Nothing but the lines from the one that holds "The width and" through the end of the material should be repeated, each exactly as it stands, and pictures stay out.

┄┄┄┄┄┄┄┄┄┄

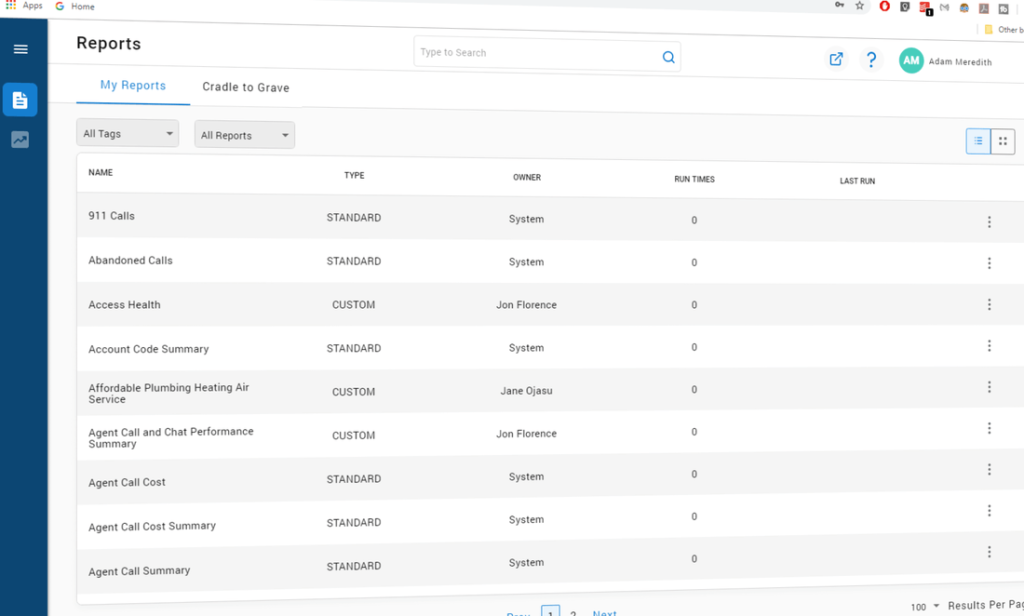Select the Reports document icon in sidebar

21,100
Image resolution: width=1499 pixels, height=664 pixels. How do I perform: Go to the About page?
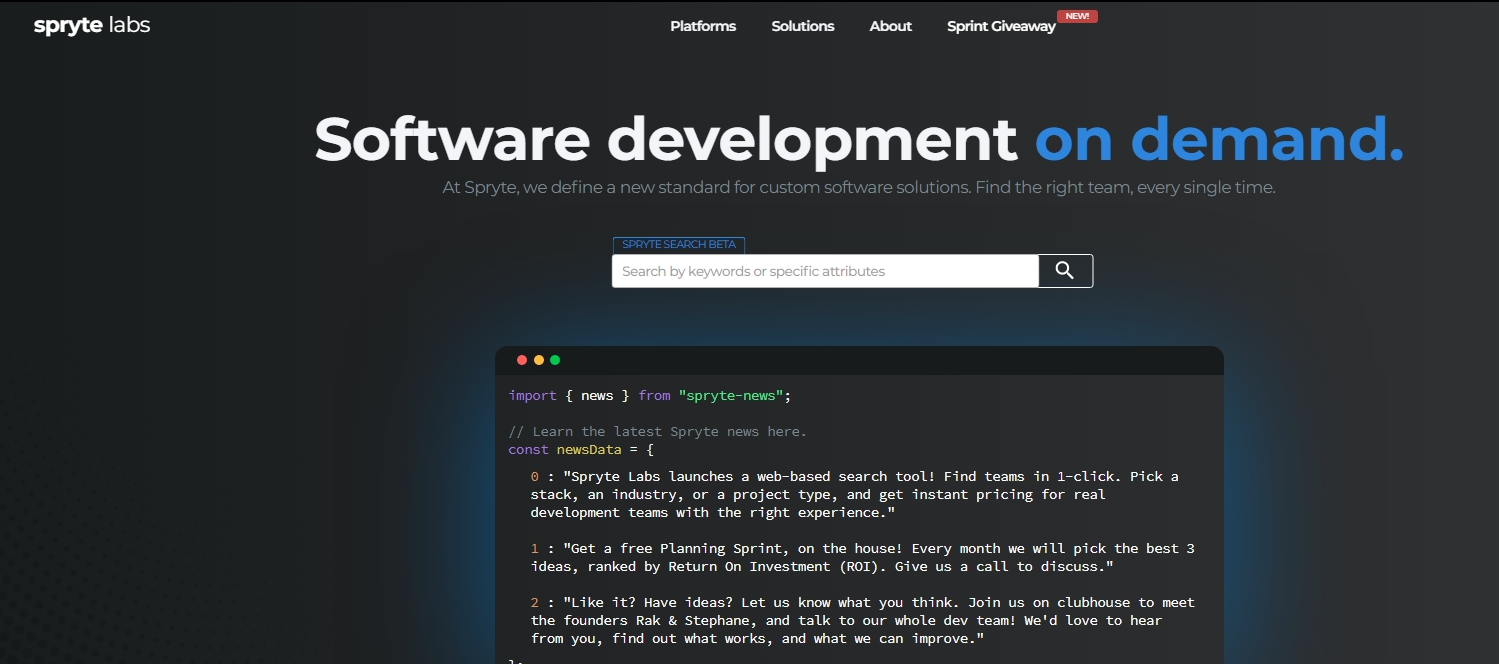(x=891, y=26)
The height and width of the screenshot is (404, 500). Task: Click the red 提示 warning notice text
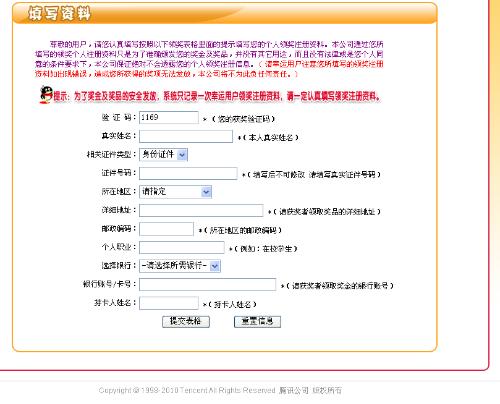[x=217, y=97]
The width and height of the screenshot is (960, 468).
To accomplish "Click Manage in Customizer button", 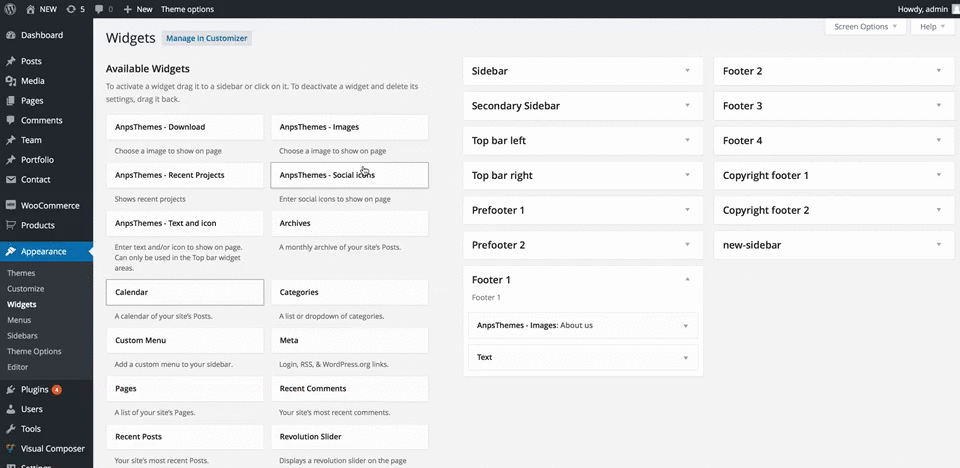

┄┄┄┄┄┄┄┄┄┄

**Response to this task:**
The width and height of the screenshot is (960, 468).
To accomplish "Click Manage in Customizer button", 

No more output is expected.